Is Facebook old-fashioned? Duh! Of course it is, because now all the cool kids are parents, and having your parents checking up on you on Facebook is, like, the uncoolist thing EVAR.
Ok, sorry, that’s the chocolate-filled coffee I just drank talking. It speaks in a sticky-sweet voice and I can’t stop listening.
But seriously, Facebook has actually never been cool, though it can be a useful tool at times. Recently I was turned on to Vine by the work of Thomas Sanders, who makes (mostly) funny six-second videos with an amazing amount of creativity. I’d heard of Vine before, but at that point I just scoffed in the fashion of an elderly white gentleman sipping tea in a puffy armchair while grumbling about “the masses.” Now, years later, I can see the error of my presumption, because Vines can be pretty damn neat. The work of Sanders was a gateway to many other users of the service, and I am now a fan, basically because I like the idea of making a video almost instantly after I come up with the idea to make a video. I suspect this might be a consequence of having spent ten years making a single feature film; I want these things DONE. NOW. And they are. I still suck at making Vines of my own, but it doesn’t matter; I’ll never be one of the A-list there, which is fine because I don’t need that kind of pressure (he said nonchalantly while secretly entertaining fantasies of attending huge Vine Meetups in NYC and LA and hanging out with Egyptian DJs who raise rabbits and wear their hats backwards).

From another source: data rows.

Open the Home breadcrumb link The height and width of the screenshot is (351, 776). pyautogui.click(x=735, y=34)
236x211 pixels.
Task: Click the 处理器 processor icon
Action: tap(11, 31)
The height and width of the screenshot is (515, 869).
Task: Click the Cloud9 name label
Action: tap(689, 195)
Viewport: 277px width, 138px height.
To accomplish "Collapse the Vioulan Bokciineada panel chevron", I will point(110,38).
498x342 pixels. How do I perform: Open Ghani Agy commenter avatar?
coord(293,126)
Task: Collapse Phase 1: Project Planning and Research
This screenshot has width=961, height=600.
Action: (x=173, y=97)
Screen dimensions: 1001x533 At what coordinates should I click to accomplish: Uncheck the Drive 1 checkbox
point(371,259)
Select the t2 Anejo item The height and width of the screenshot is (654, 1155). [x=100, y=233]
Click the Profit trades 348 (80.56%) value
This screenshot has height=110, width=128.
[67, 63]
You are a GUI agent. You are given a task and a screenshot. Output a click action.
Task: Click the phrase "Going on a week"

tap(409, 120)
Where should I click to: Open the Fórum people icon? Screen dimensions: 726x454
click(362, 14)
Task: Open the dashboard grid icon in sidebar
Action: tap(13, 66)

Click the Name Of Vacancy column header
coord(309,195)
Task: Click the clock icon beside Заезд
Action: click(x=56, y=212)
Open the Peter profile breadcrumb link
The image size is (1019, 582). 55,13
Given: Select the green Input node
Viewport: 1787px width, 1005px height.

Another social media service I was turned on to via Vine is Snapchat (For some reason I keep typing Snapshat, which I assume is a completely different service). I’d also heard of Snapchat before, which I’d also dismissed in a similarly raised-pinkie fashion, but again, I think there’s something to it. The photos/chats/videos disappear after a certain number of viewings/amount of time. What’s the good of that? You ask. To me, it’s an attempt to regain the feeling of real-world interaction, a backlash against endlessly permanent interactions whose nature is changed because considerations of their permanence. With Snapchat, whatever you say is over and unrecorded (but possibly screenshot, alas) once it’s out you pretty little mouth. People feel less inhibited, say more of whatever nonsense they really think, and it’s over and out; you’re free to move on afterwards because there are fewer consequences. In my case, there are literally no consequences because exactly zero people have ever seen anything I’ve posted on Snapchat. I assume this is because you really need to become well-known on another service like Instagram (which I have reluctantly rejoined, though I’m not terribly active) or Vine before you can entice people over to Snapchat to revel in your fabulous everyday life, real-time, instead of talking with the person sitting next to them on the subway. The nice thing about this is that I can spout any damn nonsense that comes into my fatuous head, something I do anyway, but now I can record myself doing it! There’s no possible use for it that I can imagine.
And now, of course, we have Periscope, launched today by Twitter, which lets everyone broadcast everything all the time. AKA Chaos, mass hysteria, pet co-habitation, etc.
Anyway, these things come and go, as those of us who have reached our 40s more or less intact can attest, and I’m sure something new and more interesting will replace the New Things. It keeps things fresh, or at least a welcome distraction from…uh…China’s political hegemony? Tupperware? Eerily anthropomorphic depictions of Elmer the Bull? Voles in general? I can’t remember.